# [INSTRUCTIONS FOR THE TASK]
Beneath this task is a listing. State how many of its lines include the string "computer", giving nothing but the number.
——————————
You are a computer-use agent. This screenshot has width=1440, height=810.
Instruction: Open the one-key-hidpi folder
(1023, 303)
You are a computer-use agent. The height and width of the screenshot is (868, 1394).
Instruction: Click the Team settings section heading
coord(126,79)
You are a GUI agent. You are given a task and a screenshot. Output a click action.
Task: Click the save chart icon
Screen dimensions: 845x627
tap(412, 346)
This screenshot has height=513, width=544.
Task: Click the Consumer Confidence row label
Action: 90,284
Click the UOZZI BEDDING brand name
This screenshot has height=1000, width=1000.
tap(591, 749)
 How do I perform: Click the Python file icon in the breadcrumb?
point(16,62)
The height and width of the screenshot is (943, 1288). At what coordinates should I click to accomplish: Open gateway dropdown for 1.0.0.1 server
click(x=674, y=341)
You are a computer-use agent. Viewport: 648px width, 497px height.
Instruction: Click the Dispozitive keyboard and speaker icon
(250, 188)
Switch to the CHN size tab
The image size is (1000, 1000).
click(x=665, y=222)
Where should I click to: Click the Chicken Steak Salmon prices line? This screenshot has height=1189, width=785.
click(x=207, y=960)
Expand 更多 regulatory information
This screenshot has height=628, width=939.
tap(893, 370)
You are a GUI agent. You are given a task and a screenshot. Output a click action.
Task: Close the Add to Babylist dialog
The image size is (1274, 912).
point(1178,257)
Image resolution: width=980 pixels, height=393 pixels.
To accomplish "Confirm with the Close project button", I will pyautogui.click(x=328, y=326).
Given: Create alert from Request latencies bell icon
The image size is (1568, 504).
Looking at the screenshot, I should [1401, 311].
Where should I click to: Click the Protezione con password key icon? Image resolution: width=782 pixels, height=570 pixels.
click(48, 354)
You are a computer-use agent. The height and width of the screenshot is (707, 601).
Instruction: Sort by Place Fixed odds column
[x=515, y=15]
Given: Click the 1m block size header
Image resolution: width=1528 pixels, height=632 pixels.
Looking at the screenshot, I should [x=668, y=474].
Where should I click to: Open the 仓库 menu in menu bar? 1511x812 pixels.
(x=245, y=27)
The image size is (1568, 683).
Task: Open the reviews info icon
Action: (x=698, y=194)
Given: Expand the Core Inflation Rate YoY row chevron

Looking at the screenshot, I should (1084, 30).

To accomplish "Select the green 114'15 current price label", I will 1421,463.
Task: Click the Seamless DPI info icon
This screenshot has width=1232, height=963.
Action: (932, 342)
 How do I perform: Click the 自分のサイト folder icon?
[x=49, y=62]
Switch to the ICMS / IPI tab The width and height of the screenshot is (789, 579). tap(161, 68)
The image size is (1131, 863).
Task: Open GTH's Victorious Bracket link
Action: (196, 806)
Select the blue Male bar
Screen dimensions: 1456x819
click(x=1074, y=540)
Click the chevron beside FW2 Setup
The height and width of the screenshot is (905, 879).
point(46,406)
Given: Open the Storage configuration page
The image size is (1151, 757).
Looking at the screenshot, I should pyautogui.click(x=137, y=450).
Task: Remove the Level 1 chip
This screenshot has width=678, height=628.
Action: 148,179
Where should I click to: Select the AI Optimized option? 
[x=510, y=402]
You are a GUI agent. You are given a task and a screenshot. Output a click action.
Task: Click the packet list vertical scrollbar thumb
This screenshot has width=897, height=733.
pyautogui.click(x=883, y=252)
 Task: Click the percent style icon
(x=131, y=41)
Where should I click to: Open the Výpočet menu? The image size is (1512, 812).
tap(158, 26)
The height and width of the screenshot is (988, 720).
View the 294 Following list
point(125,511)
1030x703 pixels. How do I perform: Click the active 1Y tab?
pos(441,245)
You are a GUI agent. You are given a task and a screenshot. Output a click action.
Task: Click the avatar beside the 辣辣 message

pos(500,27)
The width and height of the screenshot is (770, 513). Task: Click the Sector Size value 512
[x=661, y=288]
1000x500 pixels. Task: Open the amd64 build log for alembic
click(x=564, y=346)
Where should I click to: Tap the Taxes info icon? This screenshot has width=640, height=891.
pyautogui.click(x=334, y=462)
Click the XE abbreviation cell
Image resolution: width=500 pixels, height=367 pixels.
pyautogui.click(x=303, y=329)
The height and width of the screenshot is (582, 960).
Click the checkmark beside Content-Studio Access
——————————
# [YOUR RESPONSE]
4